Whose sentences are your favourite?

Virginia Woolf's because of their grace and precision. She can put enormously complex and dazzling ideas into absolutely fluid, deceptively simple prose. A Room of One's Own is one of the most impressive works of non-fiction ever written, and even her letters and diaries are unmatched in their eloquence.

Which books have you reread most in your life?

The House of Mirth, Light Years, Mrs Dalloway, To the Lighthouse, A Room of One's Own, The Company She Keeps, The Silent Woman, Can You Forgive Her? Illness as Metaphor, Anna Karenina, Speedboat.

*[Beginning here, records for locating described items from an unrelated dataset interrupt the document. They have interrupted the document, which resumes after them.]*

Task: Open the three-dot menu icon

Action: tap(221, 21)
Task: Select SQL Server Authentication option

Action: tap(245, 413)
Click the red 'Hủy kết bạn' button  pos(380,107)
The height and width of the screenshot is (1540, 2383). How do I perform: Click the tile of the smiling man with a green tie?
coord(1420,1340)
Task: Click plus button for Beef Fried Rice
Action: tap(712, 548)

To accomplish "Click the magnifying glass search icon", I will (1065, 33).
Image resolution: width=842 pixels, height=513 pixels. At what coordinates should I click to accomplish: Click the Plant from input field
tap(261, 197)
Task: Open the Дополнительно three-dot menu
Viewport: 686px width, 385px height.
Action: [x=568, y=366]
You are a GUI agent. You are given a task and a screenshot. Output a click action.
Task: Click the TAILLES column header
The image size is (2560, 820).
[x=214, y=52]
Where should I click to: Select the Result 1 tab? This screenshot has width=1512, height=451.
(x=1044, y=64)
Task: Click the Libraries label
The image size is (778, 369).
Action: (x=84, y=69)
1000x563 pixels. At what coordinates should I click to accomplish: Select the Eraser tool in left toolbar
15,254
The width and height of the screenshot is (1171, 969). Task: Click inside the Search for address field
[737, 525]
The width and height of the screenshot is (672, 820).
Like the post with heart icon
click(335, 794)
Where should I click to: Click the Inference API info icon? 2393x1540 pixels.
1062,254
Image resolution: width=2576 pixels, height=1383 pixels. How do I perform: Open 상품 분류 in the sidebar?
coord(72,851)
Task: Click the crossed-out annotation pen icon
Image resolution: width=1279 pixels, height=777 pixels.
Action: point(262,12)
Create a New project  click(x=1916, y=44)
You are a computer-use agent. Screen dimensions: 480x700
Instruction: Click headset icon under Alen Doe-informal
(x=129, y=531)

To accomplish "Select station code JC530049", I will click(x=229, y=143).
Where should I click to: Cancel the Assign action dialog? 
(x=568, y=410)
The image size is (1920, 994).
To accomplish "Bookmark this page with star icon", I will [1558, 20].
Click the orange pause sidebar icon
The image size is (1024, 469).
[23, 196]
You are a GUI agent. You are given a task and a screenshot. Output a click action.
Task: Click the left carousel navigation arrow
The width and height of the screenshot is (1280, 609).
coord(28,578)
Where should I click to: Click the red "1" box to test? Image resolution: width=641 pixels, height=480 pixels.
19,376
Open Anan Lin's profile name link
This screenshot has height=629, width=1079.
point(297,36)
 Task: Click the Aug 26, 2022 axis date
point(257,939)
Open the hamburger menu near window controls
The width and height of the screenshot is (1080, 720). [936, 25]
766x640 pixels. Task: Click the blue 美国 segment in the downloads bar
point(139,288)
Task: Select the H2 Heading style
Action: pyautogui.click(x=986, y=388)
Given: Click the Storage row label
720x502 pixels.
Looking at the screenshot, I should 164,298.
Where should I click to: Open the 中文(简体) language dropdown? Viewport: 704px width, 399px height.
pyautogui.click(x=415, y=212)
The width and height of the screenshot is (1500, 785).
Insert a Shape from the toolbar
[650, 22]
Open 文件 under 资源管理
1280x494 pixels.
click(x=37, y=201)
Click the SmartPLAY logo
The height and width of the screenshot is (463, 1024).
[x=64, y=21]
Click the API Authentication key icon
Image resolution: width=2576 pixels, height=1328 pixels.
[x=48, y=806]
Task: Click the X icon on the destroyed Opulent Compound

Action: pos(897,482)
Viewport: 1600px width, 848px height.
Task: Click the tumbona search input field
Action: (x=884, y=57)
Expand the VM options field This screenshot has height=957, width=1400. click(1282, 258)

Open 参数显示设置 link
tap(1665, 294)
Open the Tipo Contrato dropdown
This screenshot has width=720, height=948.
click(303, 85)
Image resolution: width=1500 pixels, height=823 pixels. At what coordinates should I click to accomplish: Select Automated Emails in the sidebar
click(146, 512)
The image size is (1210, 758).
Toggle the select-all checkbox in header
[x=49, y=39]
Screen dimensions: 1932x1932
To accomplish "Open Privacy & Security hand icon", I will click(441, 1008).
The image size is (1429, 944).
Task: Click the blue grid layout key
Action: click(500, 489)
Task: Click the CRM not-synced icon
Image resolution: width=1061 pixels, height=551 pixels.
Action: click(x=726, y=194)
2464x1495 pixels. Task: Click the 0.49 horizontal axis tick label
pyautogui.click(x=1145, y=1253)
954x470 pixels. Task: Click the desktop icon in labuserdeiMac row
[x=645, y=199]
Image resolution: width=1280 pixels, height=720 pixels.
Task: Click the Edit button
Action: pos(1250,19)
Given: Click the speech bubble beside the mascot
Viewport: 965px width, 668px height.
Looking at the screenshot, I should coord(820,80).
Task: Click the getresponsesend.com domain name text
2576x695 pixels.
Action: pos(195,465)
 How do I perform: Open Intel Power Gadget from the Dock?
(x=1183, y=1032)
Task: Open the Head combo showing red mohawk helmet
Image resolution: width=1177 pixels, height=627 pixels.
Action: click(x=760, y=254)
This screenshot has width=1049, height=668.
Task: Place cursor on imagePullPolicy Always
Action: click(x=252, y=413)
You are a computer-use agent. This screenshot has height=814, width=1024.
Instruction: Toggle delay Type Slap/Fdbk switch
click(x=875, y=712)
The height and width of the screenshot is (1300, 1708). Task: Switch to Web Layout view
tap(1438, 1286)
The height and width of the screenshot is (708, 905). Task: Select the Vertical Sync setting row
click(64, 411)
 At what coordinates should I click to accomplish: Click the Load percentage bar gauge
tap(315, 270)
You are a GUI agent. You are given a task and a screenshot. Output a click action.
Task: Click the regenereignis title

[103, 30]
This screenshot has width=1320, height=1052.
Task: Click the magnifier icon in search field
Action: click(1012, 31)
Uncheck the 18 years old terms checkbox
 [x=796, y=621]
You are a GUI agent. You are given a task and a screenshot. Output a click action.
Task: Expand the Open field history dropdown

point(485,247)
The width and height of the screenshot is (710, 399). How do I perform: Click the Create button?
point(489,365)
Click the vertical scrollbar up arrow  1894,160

What's the best romance in literature?

Gary Gilmore and Nicole Baker in Norman Mailer's The Executioner's Song – the relationship between the killer and his paramour is deranged and moving at the same time, intensely pathological yet recognizable, blazingly self-destructive, but romantic. Mailer's huge achievement in going into both of their heads, and creating their voices, has been forgotten or downplayed in the annals of literary history. In close second are the profound explorations of love in Albert Hayes In Love and Graham Greene's End of the Affair.

What's the best death scene in literature?

The Death of Ivan Ilyich, which is brutal and honest and beautifully rendered. It is one of the few death scenes in which a writer examines the transformations of the death bed, both of the dying person and those around them. There are also several great memoirs of dying: Christopher Hitchens's Mortality, Harold Brodkey's This Wild Darkness, and not quite memoir, but almost: the brilliant poems John Updike wrote on his deathbed, Endpoint.